A test of the [null] hypothesis that a time series has a unit root (ie, that it is non-stationary).

== Testing procedure == From Wikipedia's ADF testing procedure.

The testing procedure for the ADF test is the same as for the Dickey–Fuller test but it is applied to the model

$$\Delta y_t = \alpha + \beta t + \gamma y_{t-1} + \delta_1 \Delta y_{t-1} + \cdots + \delta_{p-1} \Delta y_{t-p+1} + \varepsilon_t, $$

where $\alpha$ is a constant, $\beta$ the coefficient on a time trend and $p$ the lag order of the autoregressive process. Imposing the constraints $\alpha = 0$ and $\beta = 0$ corresponds to modelling a random walk and using the constraint $\beta = 0$ corresponds to modeling a random walk with a drift. Consequently, there are three main versions of the test, analogous to Dickey–Fuller test.

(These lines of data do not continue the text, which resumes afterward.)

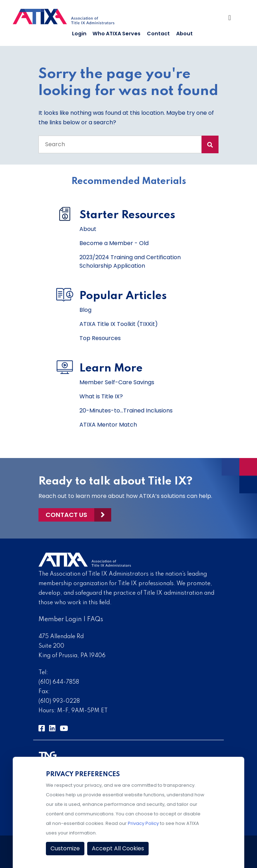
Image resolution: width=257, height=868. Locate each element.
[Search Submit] (210, 144)
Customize (65, 848)
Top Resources (100, 338)
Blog (85, 310)
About (184, 34)
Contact (158, 34)
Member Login (60, 619)
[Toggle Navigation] (232, 19)
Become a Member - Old (114, 243)
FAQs (95, 619)
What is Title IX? (101, 396)
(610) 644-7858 (59, 682)
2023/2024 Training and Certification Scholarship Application (130, 261)
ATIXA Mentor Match (108, 424)
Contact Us (66, 515)
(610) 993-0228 (59, 701)
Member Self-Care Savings (117, 382)
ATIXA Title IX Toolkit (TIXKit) (119, 324)
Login (79, 34)
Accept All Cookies (118, 848)
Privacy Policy (143, 823)
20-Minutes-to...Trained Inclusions (126, 410)
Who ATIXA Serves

By including lags of the order $p$ the ADF formulation allows for higher-order autoregressive processes. This means that the lag length $p$ has to be determined when applying the test. One possible approach is to test down from high orders and examine the $t$-values on coefficients. An alternative approach is to examine information criteria such as the Akaike information criterion, Bayesian information criterion or the Hannan–Quinn information criterion.

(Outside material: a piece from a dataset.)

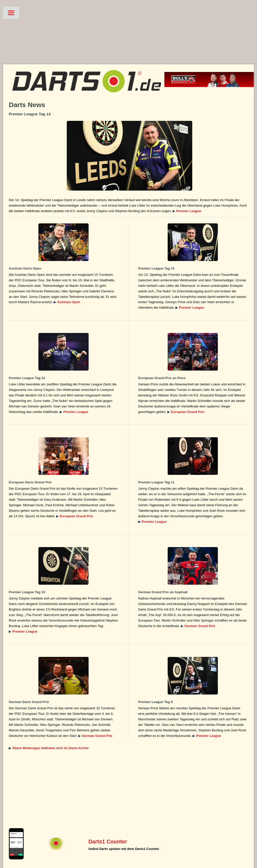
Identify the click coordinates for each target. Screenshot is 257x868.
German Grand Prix (200, 626)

The unit root test is then carried out under the null hypothesis $\gamma = 0$ against the alternative hypothesis of $\gamma < 0.$ Once a value for the test statistic

$$DF_\tau = \frac{\hat{\gamma}}{SE(\hat{\gamma})}$$

is computed it can be compared to the relevant critical value for the Dickey–Fuller Test. If $DF_\tau>DF_{\text{crit. val.}}$ where $DF_{\text{crit. val.}}$ is the relevant critical value, then the null hypothesis of $\gamma = 0$ is rejected and no unit root is present. (This test is non symmetrical so we do not consider the statistic's absolute value.)

The ADF-test is often used in conjunction with the Kwiatkowski-Phillips-Schmidt-Shin (KPSS) test for stationarity and detrending (ADF/KPSS) of time series as in the KPSS-test the [null] and alternate hypotheses are switched or opposite those of the ADF test, i.e., one the two tests will be significant.